Ben S. Bernanke, Fed chairman called unemployment "a waste of human and economic potential," said The New York Times.
The Federal Reserve Open Market Committee told The Guardian that the employment and economic activity has been continuously improving in the past few months with the exception of weather related obstacles. However, the committee also claimed that the recent unemployment drop was driven by more people quitting the labor force, therefore keeping the rate actually 'elevated', reported The Guardian.
"Unless a compromise on the year end expiration of tax cuts and imposition of spending cuts can be reached "the economy will, I think, go off a cliff, I don't think the Federal Reserve has the tools to offset that even, " Bernanke told the Guardian
He also said that reaching a solution was extremely important and urgent and hoped that the congress would take the right measures to handle the fiscal cliff.
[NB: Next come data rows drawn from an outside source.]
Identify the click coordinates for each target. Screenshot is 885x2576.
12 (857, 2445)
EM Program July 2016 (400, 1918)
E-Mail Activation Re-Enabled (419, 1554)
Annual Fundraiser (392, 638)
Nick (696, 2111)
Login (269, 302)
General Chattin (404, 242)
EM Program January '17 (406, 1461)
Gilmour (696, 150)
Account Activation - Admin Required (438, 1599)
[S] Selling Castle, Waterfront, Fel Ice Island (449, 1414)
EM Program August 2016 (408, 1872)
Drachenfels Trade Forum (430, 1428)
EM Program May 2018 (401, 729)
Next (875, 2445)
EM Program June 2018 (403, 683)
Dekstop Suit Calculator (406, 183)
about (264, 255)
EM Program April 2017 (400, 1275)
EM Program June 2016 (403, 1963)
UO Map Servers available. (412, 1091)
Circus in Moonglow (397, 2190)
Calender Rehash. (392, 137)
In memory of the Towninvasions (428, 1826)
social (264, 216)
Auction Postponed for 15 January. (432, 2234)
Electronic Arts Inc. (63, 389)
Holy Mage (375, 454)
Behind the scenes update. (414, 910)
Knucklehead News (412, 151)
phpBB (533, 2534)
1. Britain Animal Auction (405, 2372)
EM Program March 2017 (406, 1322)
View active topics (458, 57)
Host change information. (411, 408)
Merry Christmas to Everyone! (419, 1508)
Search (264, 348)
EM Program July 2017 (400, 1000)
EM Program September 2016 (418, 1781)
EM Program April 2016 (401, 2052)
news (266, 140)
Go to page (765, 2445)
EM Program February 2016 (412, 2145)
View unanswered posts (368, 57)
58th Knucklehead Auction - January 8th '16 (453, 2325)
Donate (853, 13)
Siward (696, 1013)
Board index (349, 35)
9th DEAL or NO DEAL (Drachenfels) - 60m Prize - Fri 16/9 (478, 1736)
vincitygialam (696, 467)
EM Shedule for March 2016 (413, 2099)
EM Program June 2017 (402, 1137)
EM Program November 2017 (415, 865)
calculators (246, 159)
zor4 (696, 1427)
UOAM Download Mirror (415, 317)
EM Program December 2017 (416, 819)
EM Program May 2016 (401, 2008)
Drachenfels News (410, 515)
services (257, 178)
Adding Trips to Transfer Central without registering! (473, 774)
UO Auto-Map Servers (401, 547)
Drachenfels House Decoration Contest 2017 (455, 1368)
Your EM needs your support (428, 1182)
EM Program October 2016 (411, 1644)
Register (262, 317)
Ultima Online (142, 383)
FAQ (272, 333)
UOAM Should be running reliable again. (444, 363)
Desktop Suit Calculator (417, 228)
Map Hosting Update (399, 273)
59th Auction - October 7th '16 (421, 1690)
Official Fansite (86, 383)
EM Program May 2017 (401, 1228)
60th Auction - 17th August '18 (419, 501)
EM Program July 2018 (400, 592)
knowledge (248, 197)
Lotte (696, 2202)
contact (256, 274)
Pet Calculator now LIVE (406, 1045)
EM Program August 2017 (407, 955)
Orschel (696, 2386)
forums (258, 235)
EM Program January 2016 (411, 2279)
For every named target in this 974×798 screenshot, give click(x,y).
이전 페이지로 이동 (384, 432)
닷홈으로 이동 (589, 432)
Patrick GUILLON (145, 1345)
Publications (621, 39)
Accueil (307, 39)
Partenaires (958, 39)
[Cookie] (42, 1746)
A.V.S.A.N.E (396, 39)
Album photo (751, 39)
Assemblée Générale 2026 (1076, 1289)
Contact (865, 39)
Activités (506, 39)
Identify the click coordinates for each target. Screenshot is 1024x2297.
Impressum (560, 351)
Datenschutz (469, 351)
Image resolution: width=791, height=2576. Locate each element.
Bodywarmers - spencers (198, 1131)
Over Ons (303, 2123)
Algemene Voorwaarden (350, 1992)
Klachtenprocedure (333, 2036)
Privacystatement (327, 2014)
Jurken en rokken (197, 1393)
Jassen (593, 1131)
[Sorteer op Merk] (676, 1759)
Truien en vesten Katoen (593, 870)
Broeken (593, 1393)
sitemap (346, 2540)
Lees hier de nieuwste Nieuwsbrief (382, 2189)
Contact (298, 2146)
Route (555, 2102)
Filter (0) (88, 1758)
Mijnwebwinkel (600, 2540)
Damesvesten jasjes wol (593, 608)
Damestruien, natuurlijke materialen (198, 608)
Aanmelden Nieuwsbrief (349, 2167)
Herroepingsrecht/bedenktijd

In order to help reduce the rate of employment, the Federal Reserve has decided to revamp its asset buying agenda and inculcate a mortgage backed buying program to rekindle the economy. The U.S. currently buys whopping $85 billion assets a month, reported The Guardian.
However the stimulus plan has been facing some opposition as well. Jeffery Lacker, president of the Richmond Fed, has been against the extensive plans all year as he believes this could fuel inflation and have very little impact on the economy, reported CNN Money.
"In short, the Fed is aggressively trying to add to the economy's strength, but its accommodation has become more clearly conditional. The impact of asset buying is debatable, but over time the effects are significant, in our view. The main risk is that inflation expectations start rising significantly; that has not happened so far," Chief U.S. economist at HFE-Jim O' Sullivan told his clients, according to The Guardian.
Out of the 12 Federal Reserve officials, 11 voted for the stimulus plan, Wednesday Dec. 12.